- The problem -
Decide whether each statement agrees with the red noise autocorrelation text, and back each yes or no with the deciding words of the text, quoted exactly. 1. The first of the four coefficient values is zero, which gives a white noise time series. 2. The loop over time runs through all N time steps. 3. The autocorrelation function is computed with np.correlate in 'full' mode.

** begin Selected passage **

We will then take a look at the implications of autocorrelation by examining how the magnitude of autocorrelation in these time series (i.e., the magnitude of the coefficient \(a\)) influences correlations between time series.

# load packages
import numpy as np
import matplotlib.pyplot as plt
import matplotlib as mpl
mpl.rc('font',size=16,weight='bold') #set default font size and weight for plots

Here, we will generate four different red noise time series. Note that we have used these time series previously, but the details were hidden.

First, we need to definte our \(a\) coefficients.

# vector of a coefficients, the lag-1 autocorrelations
autocorr = np.array([0, .4, .7, .9]) 

We have defined four values for the coefficient, \(a\) (i.e., the lag-1 autocorrelation). The first value is zero, corresponding to a white noise time series and the remaining three consecutively increase in magnitude.

Now, we will generate the time series by looping over the different values of \(a\).

As we loop through \(a\), we are going to calculate and plot the ACF for each time series.

# initialize the array for acf
t = np.arange(0,10000,1.) #  time
acf = np.empty((len(t),len(autocorr)))

# Loop over vector of lag-1 autocorrelations
for ia,a in enumerate(autocorr):
    
    # calculate b using a
    b = np.sqrt(1. - a**2)
    
    # intialize x
    x = np.empty((len(t),))
    
    # intialize a starting value for x
    x[0] = np.random.normal(0.,1.,size=1)
    
    # Loop over time (note that we are only looping up to N-1)
    for it in range(len(t)-1):
        #  Compute red noise data
        x[it+1] = a*x[it] + b*np.random.normal(size=1)

    # Now, compute the autocorrelation function
    acf[:,ia] = np.correlate(x,x/(np.var(x)*len(x)), 'same')
    
    # Plot the ACF
    plt.figure(1,figsize=(12,6))
    # slice the correlation array so that we just show the positive lags
    plt.plot(np.arange(0,int(len(acf[:,ia])/2)),acf[int(len(acf[:,ia])/2):,ia],'-',linewidth=2)
    plt.xlim(-.25,40)

plt.axhline(0,color='k')   
plt.xlabel('Lag')
plt.ylabel('Correlation Coefficient')    
plt.legend(np.ndarray.tolist(autocorr), title = 'Lag-1 autocorrelation',fontsize=16)
plt.title('Autocorrelation of a Red Noise Time Series')
Text(0.5, 1.0, 'Autocorrelation of a Red Noise Time Series')
../../_images/7fc10442ea7202dcc3c6b34f99bef93b1ac11b1b024d1e6e2aff80bb7a07ce99.png

We see that we get autocorrelation functions with more or less persistence depending on the magnitude of \(a\).

Let’s check that the lag-1 autocorrelation does correspond to the values of \(a\) that we prescribed.

# lag-1 autocorrelations of x

lag1 = int(len(acf[:,ia])/2)+1

print(acf[lag1,:])
[7.10407498e-04 3.83708879e-01 7.04951286e-01 9.07248380e-01]

Great! We see that we get the lag-1 autocorrelations that we should given the four \(a\) coefficients that we prescribed.

** end Selected passage **
** begin Extracted material **

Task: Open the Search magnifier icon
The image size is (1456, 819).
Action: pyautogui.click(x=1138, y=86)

** end Extracted material **
** begin Extracted material **

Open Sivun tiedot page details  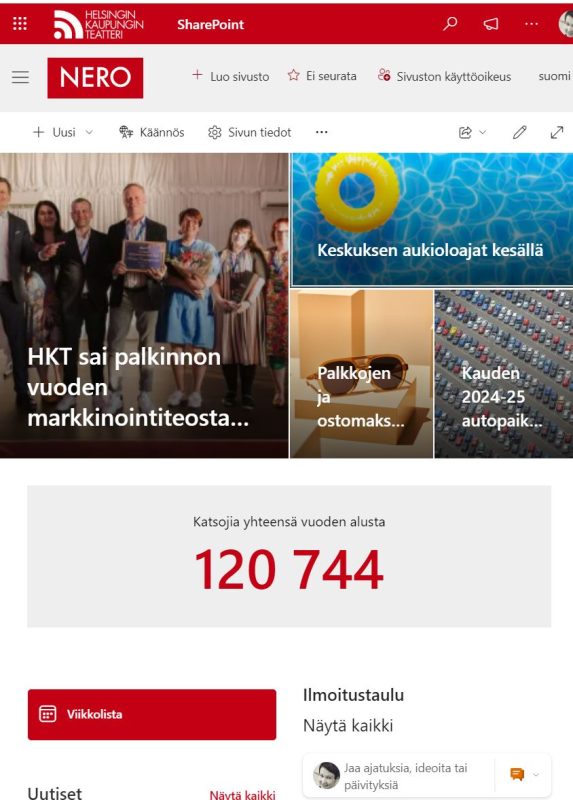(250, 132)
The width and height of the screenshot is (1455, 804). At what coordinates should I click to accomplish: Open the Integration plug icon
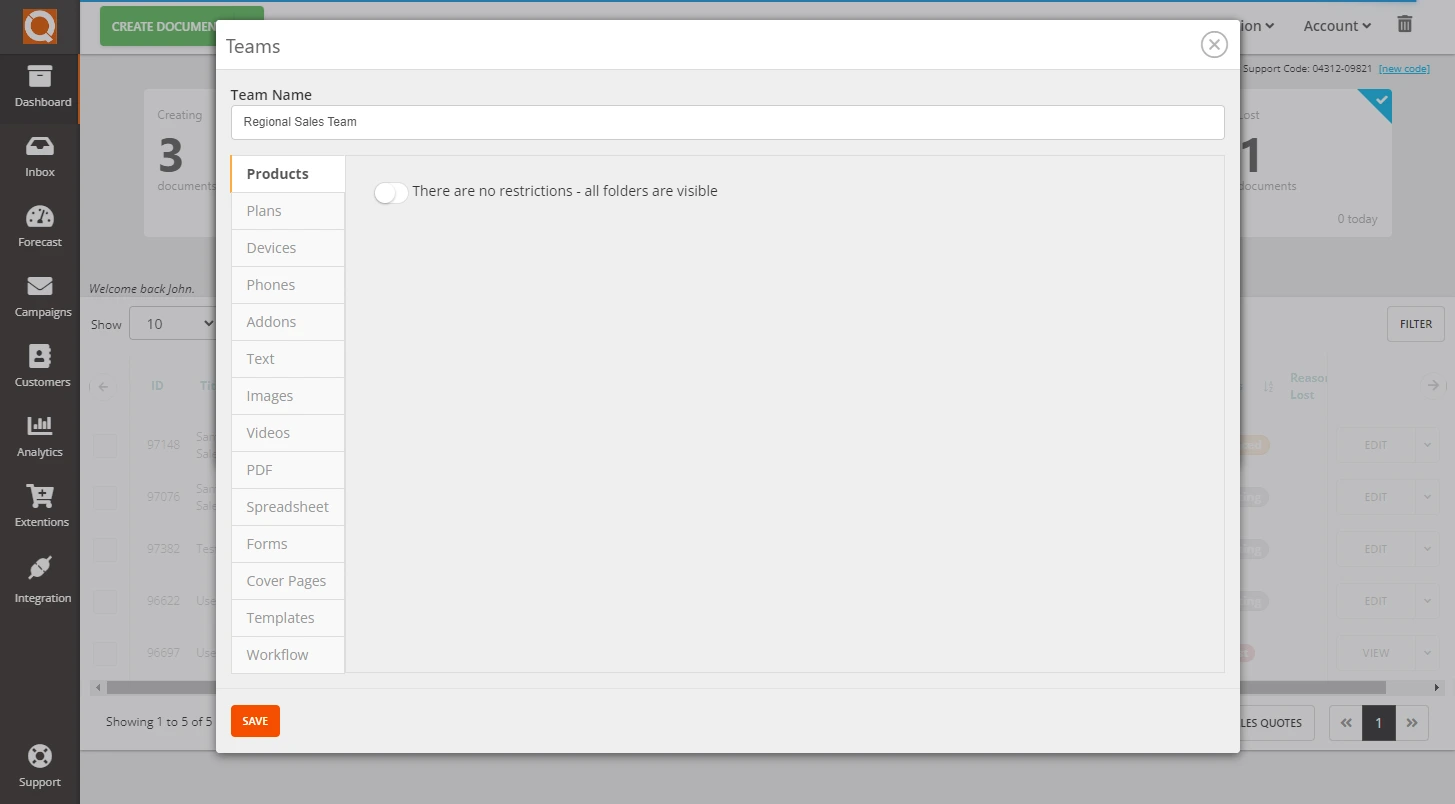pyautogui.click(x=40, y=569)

** end Extracted material **

- Output of the task -
1. Yes: "The first value is zero, corresponding to a white noise time series"
2. No: "note that we are only looping up to N-1"
3. No: "acf[:,ia] = np.correlate(x,x/(np.var(x)*len(x)), 'same')"